— begin Extract provided —
HBase is an open source, non-relational, distributed database modeled after Google’s BigTable and written in Java. It is developed as part of Apache Software Foundation’s Apache Hadoop project and runs on top of HDFS (Hadoop Distributed Filesystem), providing BigTable-like capabilities for Hadoop. That is, it provides a fault-tolerant way of storing large quantities of sparse data (small amounts of information caught within a large collection of empty or unimportant data, such as finding the 50 largest items in a group of 2 billion records, or finding the non-zero items representing less than 0.1% of a huge collection).

Hardware Configuration

All Machine are as below configuration. We have 4 Servers in the Cluster. 1 Master and 3 Slaves.

Server RAM 	: 16GB
Server CPU	: [Virtual] Single Core 64bit.

Services Running on each Server.

1. Master Node 	[`AHMD-HBASE-MASTER`][`16.114.26.95`]: `NameNode`, `HMaster`, `ResourceManager`.
2. Slave Node 	[`AHMD-HBASE-RS01`]	[`16.114.26.99`]: `NN`, `RegionServer`, `DN`, `ZK`,`SecNN`.
3. Slave Node 	[`AHMD-HBASE-RS02`]	[`16.114.26.94`]: `NN`, `RegionServer`, `DataNode`, `ZK`.
4. Slave Node 	[`AHMD-HBASE-RS03`]	[`16.114.22.192`]: `NN`, `RegionServer`, `DN`, `ZooKeeper`.

Prerequisites - Before we start

Update All servers with below /etc/hosts file.

Copy the below content in /etc/hosts file. Make sure there are no Duplicate entries.

# HBASE Nodes
16.114.26.95    AHMD-HBASE-MASTER	#  HMaster, NNode, RManager.
16.114.26.99    AHMD-HBASE-RS01     #  NodeManager, RServer, DNode, ZKeeper, SNN.
16.114.26.94	AHMD-HBASE-RS02     #  NodeManager, RServer, DNode, ZKeeper.
16.114.22.192	AHMD-HBASE-RS03     #  NodeManager, RServer, DNode, ZKeeper.

Passwordless Entry from master to all slaves.

Simple 3 steps to make passwordless entry. on Ubuntu, should be similar on other linux variants.
— end Extract provided —
— begin Dataset excerpts —
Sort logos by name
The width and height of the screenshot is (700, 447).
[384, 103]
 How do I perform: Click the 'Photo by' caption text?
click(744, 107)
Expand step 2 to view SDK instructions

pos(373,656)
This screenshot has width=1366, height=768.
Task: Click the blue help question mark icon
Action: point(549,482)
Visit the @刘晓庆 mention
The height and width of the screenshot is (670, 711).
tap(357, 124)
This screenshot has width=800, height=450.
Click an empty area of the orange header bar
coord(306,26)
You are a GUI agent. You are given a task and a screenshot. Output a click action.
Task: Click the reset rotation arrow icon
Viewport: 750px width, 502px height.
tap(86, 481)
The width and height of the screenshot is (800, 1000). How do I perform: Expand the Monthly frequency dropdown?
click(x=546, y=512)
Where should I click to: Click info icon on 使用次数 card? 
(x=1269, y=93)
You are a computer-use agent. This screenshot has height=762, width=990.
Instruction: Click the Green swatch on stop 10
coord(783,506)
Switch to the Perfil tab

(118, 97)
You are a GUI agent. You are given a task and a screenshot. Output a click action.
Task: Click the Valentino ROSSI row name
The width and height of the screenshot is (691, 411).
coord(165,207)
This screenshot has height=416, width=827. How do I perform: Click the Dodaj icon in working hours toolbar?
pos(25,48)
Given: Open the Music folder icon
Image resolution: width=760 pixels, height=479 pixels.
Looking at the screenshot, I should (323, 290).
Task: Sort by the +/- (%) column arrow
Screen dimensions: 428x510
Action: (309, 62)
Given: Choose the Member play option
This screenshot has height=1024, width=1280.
— end Dataset excerpts —
=== To do ===
**a)** Reproduce the part of the HBase guide that begins at the words "1. Master Node" and stops after "no Duplicate entries.".
**b)** Answer these questions using the HBase guide:
(i) How many servers does the cluster have?
(ii) How much RAM does each server have?
(iii) What IP address is given for AHMD-HBASE-RS02?

=== Answers ===
**a)**
1. Master Node 	[`AHMD-HBASE-MASTER`][`16.114.26.95`]: `NameNode`, `HMaster`, `ResourceManager`.
2. Slave Node 	[`AHMD-HBASE-RS01`]	[`16.114.26.99`]: `NN`, `RegionServer`, `DN`, `ZK`,`SecNN`.
3. Slave Node 	[`AHMD-HBASE-RS02`]	[`16.114.26.94`]: `NN`, `RegionServer`, `DataNode`, `ZK`.
4. Slave Node 	[`AHMD-HBASE-RS03`]	[`16.114.22.192`]: `NN`, `RegionServer`, `DN`, `ZooKeeper`.

Prerequisites - Before we start

Update All servers with below /etc/hosts file.

Copy the below content in /etc/hosts file. Make sure there are no Duplicate entries.

**b)**
(i) Four: 1 master and 3 slaves.
(ii) 16GB.
(iii) 16.114.26.94.